Pues bien, no satisfechos con esos dos nuevos torpedos, los gestores del agua en el Gobierno central han aprovechado octubre para dar una nueva estocada al sector primario de la provincia, tan afectado por el covid como el resto, además de por una crisis de precios que ya es estructural. Aprovechando que, técnicamente, el trasvase Tajo-Segura está cerrado por unas obras en un embalse regulador que durarán, como mínimo hasta diciembre, el Ministerio para la Transición Ecológica ha decidido –negro sobre blanco en el BOE- no aprobar el envío de un solo litro de agua del Tajo a Alicante y Murcia pese a que, según las normas de explotación y la recomendación de los propios técnicos, correspondía un trasvase de hasta 20 hm3. Se rompe así la tradición de aprobar el envío de agua a cuenta y después transferirla durante los meses siguientes. Ejecutando al pie de la letra la hoja de ruta antitrasvasista, Madrid y Toledo se quedan con 20 hm3 de agua que nos correspondían, por ley, y obliga a comprar agua desalada para consumo urbano y agrícola. Los agricultores, cada día más noqueados en el ring del agua, callan y lo aceptan, el Gobierno lo celebra con Castilla-La Mancha, y el Consell mira hacia otro lado a la espera de que llueva, se llenen los embalses y recarguen esos acuíferos de los que seguimos sacando agua sin control. Los agricultores y ganaderos vuelven a ser los grandes olvidados de la Administración.

En este mes de octubre se ha renovado también el protocolo adicional del Convenio de Albufeira que establece que España –y esto se lo debemos a José María Aznar-, al objeto de cumplir todos los requisitos ambientales y de uso, debe entregar en el embalse fronterizo de Cedillo a Portugal un volumen anual de 2.700 hm3, si bien el flujo medio en frontera ronda los 9.000 hm3 anuales. Sin duda, esta diferencia podría constituir un dato de reflexión para explicar por qué, en cambio, a Alicante y Murcia solo llegan 375 hm3 al año. La desalinización de agua marina posee un coste real, en torno a 1 euro/m3, que los agricultores no pueden asumir. Solo, excepcionalmente, en situaciones de sequía, es posible, legalmente, la subvención parcial. Lo que nos tiene que quedar claro es que hablamos de un complemento. Pues no, para el Gobierno es la solución.

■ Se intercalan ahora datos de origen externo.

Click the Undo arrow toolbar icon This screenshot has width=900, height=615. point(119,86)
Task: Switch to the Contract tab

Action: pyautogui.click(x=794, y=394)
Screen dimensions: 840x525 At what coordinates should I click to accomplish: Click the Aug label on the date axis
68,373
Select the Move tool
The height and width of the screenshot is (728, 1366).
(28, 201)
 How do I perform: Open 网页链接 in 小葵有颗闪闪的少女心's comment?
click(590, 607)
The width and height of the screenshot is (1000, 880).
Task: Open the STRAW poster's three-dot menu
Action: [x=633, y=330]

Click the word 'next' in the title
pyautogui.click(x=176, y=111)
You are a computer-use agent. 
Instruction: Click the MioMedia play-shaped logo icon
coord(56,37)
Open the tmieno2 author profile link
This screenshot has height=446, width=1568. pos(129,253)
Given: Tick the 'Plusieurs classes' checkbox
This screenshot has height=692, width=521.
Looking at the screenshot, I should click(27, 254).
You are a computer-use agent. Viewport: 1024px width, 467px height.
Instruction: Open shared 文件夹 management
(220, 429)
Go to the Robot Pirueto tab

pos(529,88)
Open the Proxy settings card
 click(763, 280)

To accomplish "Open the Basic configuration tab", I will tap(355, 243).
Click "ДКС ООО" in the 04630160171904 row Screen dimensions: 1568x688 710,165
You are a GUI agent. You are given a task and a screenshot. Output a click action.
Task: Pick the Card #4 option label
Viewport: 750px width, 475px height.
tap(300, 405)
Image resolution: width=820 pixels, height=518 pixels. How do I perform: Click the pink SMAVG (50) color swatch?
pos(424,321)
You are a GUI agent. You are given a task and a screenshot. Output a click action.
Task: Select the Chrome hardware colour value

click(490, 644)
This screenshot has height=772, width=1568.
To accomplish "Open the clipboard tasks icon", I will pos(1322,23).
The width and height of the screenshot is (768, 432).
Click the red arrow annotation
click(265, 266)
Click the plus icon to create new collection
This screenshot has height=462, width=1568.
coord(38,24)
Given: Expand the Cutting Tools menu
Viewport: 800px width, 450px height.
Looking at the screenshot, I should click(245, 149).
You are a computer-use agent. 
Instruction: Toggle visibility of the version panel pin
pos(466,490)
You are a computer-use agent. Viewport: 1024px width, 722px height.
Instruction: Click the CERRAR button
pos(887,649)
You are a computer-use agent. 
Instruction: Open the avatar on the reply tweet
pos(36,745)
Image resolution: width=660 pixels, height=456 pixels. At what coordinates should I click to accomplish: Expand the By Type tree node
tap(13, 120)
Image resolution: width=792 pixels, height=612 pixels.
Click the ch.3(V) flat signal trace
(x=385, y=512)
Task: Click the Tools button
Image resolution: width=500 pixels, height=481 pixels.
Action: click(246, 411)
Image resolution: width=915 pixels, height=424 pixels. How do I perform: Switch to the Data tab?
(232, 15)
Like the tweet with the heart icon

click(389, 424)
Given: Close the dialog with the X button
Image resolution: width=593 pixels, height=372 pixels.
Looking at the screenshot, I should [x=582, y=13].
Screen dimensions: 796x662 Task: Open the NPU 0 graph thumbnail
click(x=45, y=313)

Ni uno, ni dos, ni tres. En España funcionan todos los años quince trasvases de agua, algunos desde finales de los años 60, cuando el Ebro comenzó a abastecer de caudal a Bilbao y Santander (la España húmeda), para consumo de la población y de su industria. El Gobierno actual y el anterior de Mariano Rajoy han mantenido un sistema que mueve todos los años unos 600 hm3 entre diferentes ríos y cuencas, a los que se suman los miles de hectómetros cúbicos que el Tajo entrega a la vecina Portugal. Ninguno de estos trasvases se ha cuestionado nunca. Solo parece amenazado el Tajo-Segura, el de más entidad, preso de las presiones políticas de Castilla-La Mancha y de Madrid, que históricamente han querido patrimonializar los recursos del Tajo para garantizar su desarrollo urbanístico y agrícola.